Application of anthropogenic uranium radioisotopes in tracing water mass movement in the Arctic-North Atlantic Ocean

A faster decline of sea ice extent in the Arctic in recent years is caused by the rapid warming of global climate. The northward Atlantic water carries a large amount of heat from the lower latitudes of the North Atlantic Ocean, and the release of heat in the Arctic Ocean plays a key role in the sea ice melting process. Atlantic water losses the heat to be cold and dense and thus sinks to deep water layer in the Arctic and subpolar region. Colder and deeper dense water outflows back into the North Atlantic Ocean, and this circulation is defined as the Atlantic Meridional Overturning Circulation (AMOC). It is one of important part of global thermohaline circulation, which profoundly contributes to global climate. Therefore, insights on the transport pathways and timescales of Atlantic water in the Arctic and North Atlantic oceans are significant for understanding the AMOC and the influence on melting of sea ice.

Anthropogenic uranium (U) isotopes, namely ²³³U and ²³⁶U, are promising oceanic tracers owning to their long half-lives and conservative behavior in the open ocean, and their transient signals are useful to investigate water mass movement in a large spatial scale. Unique point-source signal from nuclear reprocessing plants (NRPs) at Sellafield (SF) and La Hague (LH) of European coast is herein exploited to study the transport of Atlantic water in the Arctic and North Atlantic oceans. Combining nutrients, salinity, colored dissolved organic matter (CDOM) and ⁹⁹Tc, two ²³³U-²³⁶U tracer approaches were developed to estimate Atlantic water transit time. The first approach estimated the transit time of Atlantic water through comparing the original NRPs-derived ²³⁶U (²³⁶U_NRPs) concentrations in seawater sample and the reconstructed historic concentrations in three ²³⁶U_NRPs input functions at the Barents Sea Opening (Paper I). CDOM helps distinguish different Atlantic branch waters based on the terrestrial-derived and marine-derived CDOM, and therefore constrains the corresponding input functions (Paper III). The ²³⁶U_NRPs input functions were reconstructed through some assumptions of hydrologic features, whereas the second approach chose to use the ratio of ⁹⁹Tc and ²³⁶U from the NRPs discharge instead of the reconstructed input functions, avoiding the potential uncertainties from these assumptions (Paper II).

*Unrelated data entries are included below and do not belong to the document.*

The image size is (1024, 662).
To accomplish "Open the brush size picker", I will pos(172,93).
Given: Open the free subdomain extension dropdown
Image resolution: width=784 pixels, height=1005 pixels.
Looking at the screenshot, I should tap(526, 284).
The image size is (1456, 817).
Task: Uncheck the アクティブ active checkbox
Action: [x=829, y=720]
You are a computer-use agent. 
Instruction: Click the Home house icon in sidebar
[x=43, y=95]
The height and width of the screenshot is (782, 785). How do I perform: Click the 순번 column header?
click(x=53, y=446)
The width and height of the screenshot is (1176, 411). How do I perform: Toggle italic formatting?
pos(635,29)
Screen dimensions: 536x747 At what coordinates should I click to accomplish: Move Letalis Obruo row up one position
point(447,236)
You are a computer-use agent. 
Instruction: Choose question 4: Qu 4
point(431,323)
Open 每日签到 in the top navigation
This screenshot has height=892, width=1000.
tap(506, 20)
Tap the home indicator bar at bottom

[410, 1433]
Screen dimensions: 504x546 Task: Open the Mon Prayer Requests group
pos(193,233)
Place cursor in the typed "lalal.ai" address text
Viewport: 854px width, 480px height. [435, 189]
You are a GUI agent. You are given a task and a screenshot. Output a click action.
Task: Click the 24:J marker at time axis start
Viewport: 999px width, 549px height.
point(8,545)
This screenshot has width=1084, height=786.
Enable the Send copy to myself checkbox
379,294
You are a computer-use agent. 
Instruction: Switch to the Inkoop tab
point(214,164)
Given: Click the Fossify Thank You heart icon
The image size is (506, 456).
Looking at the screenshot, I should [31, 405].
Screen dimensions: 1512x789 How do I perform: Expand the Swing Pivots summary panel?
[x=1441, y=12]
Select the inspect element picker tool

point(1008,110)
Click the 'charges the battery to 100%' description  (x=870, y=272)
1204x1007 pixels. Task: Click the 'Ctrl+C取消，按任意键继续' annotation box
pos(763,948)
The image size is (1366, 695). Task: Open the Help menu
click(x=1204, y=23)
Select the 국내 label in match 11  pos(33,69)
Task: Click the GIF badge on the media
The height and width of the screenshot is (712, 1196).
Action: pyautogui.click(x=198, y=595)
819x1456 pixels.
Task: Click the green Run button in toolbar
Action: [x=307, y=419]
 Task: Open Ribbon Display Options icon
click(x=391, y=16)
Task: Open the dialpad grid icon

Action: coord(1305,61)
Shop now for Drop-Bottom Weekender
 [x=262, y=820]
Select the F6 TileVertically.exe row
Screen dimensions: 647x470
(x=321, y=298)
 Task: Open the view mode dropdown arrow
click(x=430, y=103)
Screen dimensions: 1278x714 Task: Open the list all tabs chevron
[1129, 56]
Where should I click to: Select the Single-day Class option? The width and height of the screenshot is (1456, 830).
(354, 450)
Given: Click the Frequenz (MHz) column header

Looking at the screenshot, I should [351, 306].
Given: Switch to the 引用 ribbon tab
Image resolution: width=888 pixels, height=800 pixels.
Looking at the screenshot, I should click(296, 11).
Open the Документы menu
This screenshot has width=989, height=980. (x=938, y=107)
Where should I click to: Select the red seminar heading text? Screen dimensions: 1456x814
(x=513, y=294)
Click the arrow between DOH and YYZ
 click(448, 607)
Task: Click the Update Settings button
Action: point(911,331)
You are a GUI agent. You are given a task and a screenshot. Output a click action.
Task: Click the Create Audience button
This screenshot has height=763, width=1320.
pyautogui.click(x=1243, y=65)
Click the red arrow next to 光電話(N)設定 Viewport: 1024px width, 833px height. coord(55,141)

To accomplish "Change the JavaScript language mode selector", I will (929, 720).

Based on the developed new approaches, average Atlantic water transit times in surface water were obtained in the Fram Strait (14 years), East Greenland fjords (16 years) and the coasts of East Greenland (16 – 17 years), West Greenland (22 years), Iceland and Faroe Islands (25 years) (Papers I, II and III). Our observation of ²³³U and ²³⁶U suggested that the surface outflowing water from the Arctic Ocean transported to the North Atlantic Ocean along the coast of Greenland, but the intermediate dense water outflowing through the sill of the Denmark Strait had a mixed composition of Arctic Atlantic Water, Recirculating Atlantic Water from the eastern Fram Strait and the deep and bottom waters in the Fram Strait (Paper IV). The outflowing dense water moved to the North Atlantic Ocean along the seafloor and contributed to the North Atlantic Deep Water.